### [TASK]
Pick up the piece below on decent work for ALTs and continue writing it from its final sentence.
PAGE EXTRACT Start Marker
The ALTs deserve decent work and the Japanese teachers and students deserve decent ALTs who deliver quality education.

What does a decent ALT job look like? 

At the very least, a decent job is not in conflict with labor law and provides the mandated paid leave, employment insurance, and health and pension insurance due to all who work in Japan. 

For years, employers have fought and dodged these obligations to the detriment of ALTs and the Japanese taxpayer using tactics such as mislabeling employees as contractors or even breaking up companies to avoid regulations regarding health and pension insurance. 

ALTs should have the right to use their paid leave as they need. 

Many employers abuse the ability to schedule half of paid leave at the employers discretion. Most ALTs are in contracts without sick leave of any sort. The covid19 pandemic has forced teachers to make the choice between using their few precious days of paid leave or using unpaid leave. No one working with the public should be forced into that position.

A decent job has stability.
PAGE EXTRACT End Marker
EXTRACTED ENTRIES Start Marker
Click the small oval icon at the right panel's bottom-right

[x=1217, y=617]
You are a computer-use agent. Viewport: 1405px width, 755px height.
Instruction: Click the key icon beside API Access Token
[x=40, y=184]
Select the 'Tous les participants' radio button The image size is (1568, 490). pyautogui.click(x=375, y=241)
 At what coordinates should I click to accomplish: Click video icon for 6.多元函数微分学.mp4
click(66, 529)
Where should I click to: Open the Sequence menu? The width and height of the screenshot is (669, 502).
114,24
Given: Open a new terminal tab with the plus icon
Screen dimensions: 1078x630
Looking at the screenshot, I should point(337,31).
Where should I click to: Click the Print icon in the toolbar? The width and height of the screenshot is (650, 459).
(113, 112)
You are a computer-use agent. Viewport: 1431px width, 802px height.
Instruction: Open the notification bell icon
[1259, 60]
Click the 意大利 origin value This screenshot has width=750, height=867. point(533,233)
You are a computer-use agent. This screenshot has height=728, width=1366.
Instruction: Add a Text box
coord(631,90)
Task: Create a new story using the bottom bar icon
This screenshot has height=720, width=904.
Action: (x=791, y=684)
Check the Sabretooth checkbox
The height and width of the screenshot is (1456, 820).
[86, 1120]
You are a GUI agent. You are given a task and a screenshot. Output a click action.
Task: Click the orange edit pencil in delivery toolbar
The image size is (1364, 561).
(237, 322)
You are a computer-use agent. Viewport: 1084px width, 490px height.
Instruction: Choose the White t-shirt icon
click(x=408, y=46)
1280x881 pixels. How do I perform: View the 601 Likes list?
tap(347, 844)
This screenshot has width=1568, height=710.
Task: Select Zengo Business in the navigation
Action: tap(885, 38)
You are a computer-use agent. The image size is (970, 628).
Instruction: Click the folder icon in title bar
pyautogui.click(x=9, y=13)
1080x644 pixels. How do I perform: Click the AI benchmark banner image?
EXTRACTED ENTRIES End Marker
### [OUTPUT OF THE EXERCISE]
Many ALT positions are year-to-year creations and treated as disposable. Dispatch companies bid for positions using the same system that provides school boards with desks and chairs. ALTs are shuffled from place to place to avoid the chance to take permanent positions or are forced to reapply for their own job year after year. ALTs need to know if they’ll have a job next year. Many employers, including the largest private employer, only notify ALTs weeks or even days before the end of a contract despite demanding a month’s notice from the employee. This is especially egregious given the rigid hiring season of Japan.

A decent job provides opportunities for growth. 

Many ALT positions do not have a defined pay scale or the opportunities for professional development that are standard in the education field. ALTs continue to become more experienced and valuable to their coworkers and students, but this is not reflected in their compensation. There is a massive gap between the wages of ALTs hired directly by boards of education, and privately hired ALTs employed by dispatch companies despite there being no functional difference in the duties and responsibilities of the two. In particular the bidding system of private dispatch positions has led to salaries that even single ALTs find impossible to live under, much less those supporting a family.

A decent teaching job follows the standards of other teaching jobs.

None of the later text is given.